Illustration of a skinny hardgainer building muscle and becoming muscular (before/after).

Why Can’t I Build Muscle?

Our specialty is helping naturally skinny hardgainers bulk up. One of the main questions we get is: why can’t I build muscle? We have skinny guys coming to us after years of trying and failing to build muscle. No matter what they try, their bodies don’t grow. It’s a rare issue. Most people are overweight. But it’s not rare here. This is what we do.

So, first of all, I’m a hardgainer myself. I grew up skinny, and I spent several years trying to build muscle without gaining a single pound. Even though I was exercising, lifting weights, and eating as much food as I could, my body refused to gain muscle. I gave up several times, assuming that my genetics would keep me skinny forever. Sometimes I was so frustrated that I would give up for months or even years at a time.

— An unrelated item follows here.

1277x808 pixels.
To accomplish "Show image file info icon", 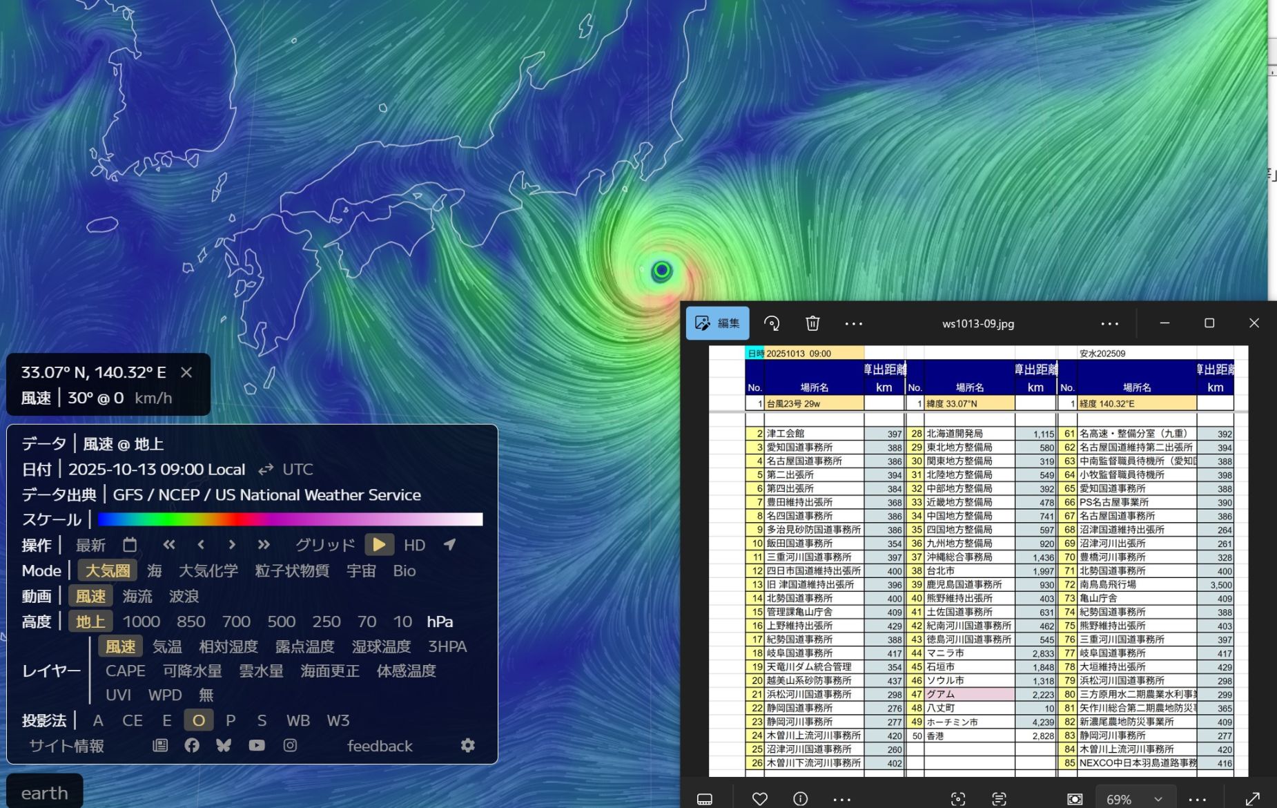I will 800,799.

But I did eventually figure it out. I did eventually succeed at building muscle. Here’s a photo showing me at 130 pounds and then at 190 pounds, at around 11% body fat in both photos:

Before/after photo of Shane Duquette starting skinny, bulking up, and building muscle.

My transformation was completely natural—just weight training, eating a good bulking diet, and improving my lifestyle—and I was able to gain 55 pounds within just two years. So not only was I able to build muscle, but I was able to build it quite quickly. It’s kind of crazy remembering back to when I thought I had poor muscle-building genetics. I didn’t. I just wasn’t training and dieting in a way that suited my naturally skinny “hardgainer” body type.

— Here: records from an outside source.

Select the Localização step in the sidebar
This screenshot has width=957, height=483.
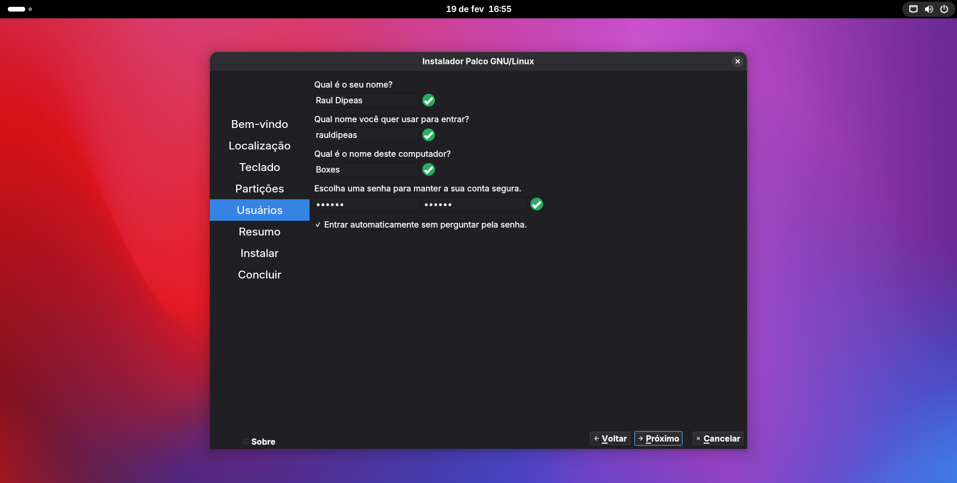pyautogui.click(x=259, y=146)
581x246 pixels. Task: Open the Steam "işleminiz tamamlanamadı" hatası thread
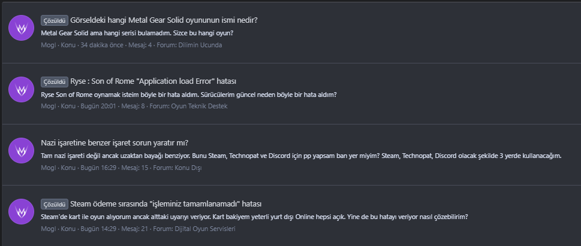click(166, 204)
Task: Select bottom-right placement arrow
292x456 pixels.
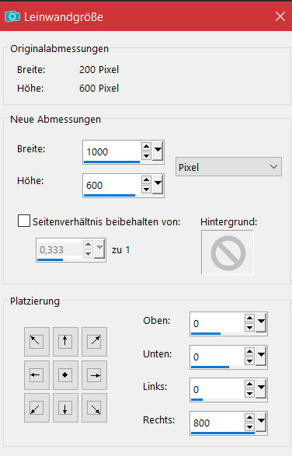Action: (x=94, y=408)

I’m not an outlier, either. Before he started helping college, professional, and Olympic athletes bulk up, my business partner, Marco Walker-Ng, BHSch, PTS, PN, gained 63 pounds while getting his health sciences degree and his personal training certifications:

Before and after photos of a skinny guy bulking up and becoming muscular

And we’ve reproduced these results in thousands of online clients over the years, such as Hugo, who gained forty pounds during a single year:

Before and after photo of a skinny guy gaining muscle in one year

So then the question is, if our genetics aren’t limiting our muscle growth, what the Hell is going on? Why is it so incredibly hard for us to build muscle? Why is it that we spend years without making any gains and then all of a sudden explode into growth?

The first reason is the more obvious one. Hardgainers are good at building muscle, we’re just not very good at gaining weight. And if we aren’t gaining weight, there’s no surplus material to build muscle tissue with, and so we fail to gain any muscle. It’s only once we succeed at gaining weight that our muscle growth kicks into gear.

For instance, one study looking into muscle-building genetics found that skinny guys are able to build muscle more quickly than other body types. And that’s great, right? But the researchers knew that to gain muscle, we have to gain weight, so they disqualified all the participants who weren’t able to gain weight.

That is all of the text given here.